__REQUIRED ACTION__
Exactly how many lines of the data below include the string "computer"? State the number and nothing more.

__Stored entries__
═══

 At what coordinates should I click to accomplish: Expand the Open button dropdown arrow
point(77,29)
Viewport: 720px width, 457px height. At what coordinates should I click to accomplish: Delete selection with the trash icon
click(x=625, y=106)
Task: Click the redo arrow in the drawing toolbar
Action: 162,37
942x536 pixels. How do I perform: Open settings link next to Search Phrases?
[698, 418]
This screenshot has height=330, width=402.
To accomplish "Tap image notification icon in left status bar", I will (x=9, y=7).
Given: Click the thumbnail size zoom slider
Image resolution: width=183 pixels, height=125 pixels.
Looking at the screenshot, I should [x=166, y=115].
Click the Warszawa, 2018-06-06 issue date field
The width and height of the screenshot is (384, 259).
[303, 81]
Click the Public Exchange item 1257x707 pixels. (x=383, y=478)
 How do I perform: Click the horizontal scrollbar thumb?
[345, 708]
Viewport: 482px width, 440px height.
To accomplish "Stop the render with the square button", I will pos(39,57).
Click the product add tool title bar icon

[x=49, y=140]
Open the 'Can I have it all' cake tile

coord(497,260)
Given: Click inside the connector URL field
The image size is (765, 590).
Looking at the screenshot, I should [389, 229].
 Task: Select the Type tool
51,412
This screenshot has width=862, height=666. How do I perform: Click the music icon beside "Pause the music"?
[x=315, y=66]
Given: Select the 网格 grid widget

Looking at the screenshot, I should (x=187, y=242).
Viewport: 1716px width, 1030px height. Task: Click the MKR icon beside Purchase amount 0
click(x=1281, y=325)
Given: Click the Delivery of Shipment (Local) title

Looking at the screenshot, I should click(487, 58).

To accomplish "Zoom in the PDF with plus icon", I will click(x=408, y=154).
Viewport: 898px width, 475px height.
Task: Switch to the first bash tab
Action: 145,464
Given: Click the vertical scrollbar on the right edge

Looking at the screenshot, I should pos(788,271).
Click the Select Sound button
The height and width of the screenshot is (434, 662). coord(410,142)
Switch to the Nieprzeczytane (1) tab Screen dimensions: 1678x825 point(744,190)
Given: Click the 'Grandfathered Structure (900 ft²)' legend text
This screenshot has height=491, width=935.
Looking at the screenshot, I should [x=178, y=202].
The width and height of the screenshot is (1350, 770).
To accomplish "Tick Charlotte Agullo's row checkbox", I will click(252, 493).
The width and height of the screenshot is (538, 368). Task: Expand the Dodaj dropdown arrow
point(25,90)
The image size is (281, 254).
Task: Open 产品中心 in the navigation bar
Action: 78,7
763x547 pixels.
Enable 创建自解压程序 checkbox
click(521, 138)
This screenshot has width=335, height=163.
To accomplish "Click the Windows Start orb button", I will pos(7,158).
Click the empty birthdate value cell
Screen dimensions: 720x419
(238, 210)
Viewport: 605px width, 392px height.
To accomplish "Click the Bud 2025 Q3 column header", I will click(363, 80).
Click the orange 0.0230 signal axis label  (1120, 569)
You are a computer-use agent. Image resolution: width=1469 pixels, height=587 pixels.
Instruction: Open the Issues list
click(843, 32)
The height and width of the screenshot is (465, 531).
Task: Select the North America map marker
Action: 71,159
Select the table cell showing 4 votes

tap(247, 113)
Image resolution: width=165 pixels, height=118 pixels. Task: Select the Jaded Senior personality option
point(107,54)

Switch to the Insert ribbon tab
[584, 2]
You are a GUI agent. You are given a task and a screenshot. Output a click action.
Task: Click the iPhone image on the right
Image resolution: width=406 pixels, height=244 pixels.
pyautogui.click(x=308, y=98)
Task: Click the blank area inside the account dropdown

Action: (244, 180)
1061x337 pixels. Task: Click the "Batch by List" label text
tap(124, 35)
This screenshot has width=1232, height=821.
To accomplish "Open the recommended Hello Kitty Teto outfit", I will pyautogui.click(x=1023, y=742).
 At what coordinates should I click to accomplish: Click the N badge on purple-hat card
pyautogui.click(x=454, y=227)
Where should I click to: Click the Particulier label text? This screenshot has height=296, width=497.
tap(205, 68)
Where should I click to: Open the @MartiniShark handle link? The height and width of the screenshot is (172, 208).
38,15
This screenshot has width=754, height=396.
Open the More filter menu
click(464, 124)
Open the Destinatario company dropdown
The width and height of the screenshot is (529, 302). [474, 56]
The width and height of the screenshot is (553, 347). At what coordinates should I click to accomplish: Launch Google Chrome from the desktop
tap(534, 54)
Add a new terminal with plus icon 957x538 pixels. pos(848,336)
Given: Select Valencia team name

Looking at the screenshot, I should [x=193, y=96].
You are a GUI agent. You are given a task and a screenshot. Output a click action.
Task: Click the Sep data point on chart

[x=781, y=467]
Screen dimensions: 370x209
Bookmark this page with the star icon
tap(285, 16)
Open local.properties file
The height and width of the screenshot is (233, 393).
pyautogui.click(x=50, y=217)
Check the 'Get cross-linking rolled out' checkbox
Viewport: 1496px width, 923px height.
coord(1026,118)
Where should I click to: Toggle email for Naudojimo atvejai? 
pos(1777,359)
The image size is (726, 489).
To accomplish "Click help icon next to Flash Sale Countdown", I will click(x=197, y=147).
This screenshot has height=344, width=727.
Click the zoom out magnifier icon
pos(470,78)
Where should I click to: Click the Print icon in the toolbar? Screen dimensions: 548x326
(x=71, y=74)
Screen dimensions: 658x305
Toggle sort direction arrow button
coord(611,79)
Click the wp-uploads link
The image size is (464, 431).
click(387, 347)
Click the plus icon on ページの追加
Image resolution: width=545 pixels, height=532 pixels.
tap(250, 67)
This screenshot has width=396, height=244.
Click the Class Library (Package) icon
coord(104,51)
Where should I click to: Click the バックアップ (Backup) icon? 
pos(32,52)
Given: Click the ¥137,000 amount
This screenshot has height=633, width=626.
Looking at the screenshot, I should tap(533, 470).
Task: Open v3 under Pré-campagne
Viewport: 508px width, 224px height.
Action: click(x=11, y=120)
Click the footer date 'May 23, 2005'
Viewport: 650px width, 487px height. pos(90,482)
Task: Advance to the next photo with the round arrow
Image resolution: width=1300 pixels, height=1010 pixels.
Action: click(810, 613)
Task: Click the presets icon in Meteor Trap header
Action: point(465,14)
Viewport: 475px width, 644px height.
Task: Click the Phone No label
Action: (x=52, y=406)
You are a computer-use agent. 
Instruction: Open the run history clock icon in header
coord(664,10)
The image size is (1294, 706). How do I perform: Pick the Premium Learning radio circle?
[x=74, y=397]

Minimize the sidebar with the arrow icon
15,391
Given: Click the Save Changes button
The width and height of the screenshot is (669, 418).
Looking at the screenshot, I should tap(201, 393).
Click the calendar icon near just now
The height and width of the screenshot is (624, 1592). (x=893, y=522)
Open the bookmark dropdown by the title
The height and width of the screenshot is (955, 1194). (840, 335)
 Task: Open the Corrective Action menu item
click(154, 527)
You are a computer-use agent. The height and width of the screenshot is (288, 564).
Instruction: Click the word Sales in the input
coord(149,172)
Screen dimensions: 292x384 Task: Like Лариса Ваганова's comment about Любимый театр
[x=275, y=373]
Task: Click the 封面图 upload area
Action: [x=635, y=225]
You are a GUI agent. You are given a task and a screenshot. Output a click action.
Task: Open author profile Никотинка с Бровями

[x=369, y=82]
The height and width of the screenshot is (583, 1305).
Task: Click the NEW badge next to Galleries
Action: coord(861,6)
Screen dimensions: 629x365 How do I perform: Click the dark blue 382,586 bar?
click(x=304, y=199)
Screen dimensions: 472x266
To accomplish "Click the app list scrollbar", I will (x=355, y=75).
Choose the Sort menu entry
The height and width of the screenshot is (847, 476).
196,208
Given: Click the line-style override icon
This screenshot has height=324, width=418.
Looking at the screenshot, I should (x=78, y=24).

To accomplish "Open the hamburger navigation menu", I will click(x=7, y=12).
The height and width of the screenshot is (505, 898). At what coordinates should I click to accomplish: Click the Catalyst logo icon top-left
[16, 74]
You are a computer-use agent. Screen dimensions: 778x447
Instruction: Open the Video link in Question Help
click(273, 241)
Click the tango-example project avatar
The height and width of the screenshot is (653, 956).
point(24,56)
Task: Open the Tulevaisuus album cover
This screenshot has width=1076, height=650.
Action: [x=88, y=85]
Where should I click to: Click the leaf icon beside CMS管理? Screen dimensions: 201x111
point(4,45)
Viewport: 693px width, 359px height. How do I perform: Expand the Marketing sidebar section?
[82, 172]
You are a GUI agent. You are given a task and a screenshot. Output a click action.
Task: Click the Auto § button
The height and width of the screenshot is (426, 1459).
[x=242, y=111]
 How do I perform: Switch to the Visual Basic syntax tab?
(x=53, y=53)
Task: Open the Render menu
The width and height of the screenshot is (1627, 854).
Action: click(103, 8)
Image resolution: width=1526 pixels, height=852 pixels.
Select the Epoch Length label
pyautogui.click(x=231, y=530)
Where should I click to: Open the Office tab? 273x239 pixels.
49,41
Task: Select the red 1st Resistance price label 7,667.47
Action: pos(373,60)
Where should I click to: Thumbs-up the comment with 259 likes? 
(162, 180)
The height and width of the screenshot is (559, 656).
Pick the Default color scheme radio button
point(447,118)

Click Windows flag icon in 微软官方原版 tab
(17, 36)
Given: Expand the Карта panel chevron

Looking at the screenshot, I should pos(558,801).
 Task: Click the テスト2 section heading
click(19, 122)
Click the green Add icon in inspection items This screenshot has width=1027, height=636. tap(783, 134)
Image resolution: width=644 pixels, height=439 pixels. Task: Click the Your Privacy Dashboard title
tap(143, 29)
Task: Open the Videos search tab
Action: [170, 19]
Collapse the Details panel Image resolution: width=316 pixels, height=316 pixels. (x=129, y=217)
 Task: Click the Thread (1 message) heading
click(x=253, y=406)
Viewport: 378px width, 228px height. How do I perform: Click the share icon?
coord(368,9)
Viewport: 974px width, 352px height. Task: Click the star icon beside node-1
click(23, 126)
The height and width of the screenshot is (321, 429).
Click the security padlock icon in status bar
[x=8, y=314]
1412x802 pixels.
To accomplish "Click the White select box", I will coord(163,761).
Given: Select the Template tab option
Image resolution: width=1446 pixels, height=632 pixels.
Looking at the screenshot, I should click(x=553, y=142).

═══

__ANSWER__
4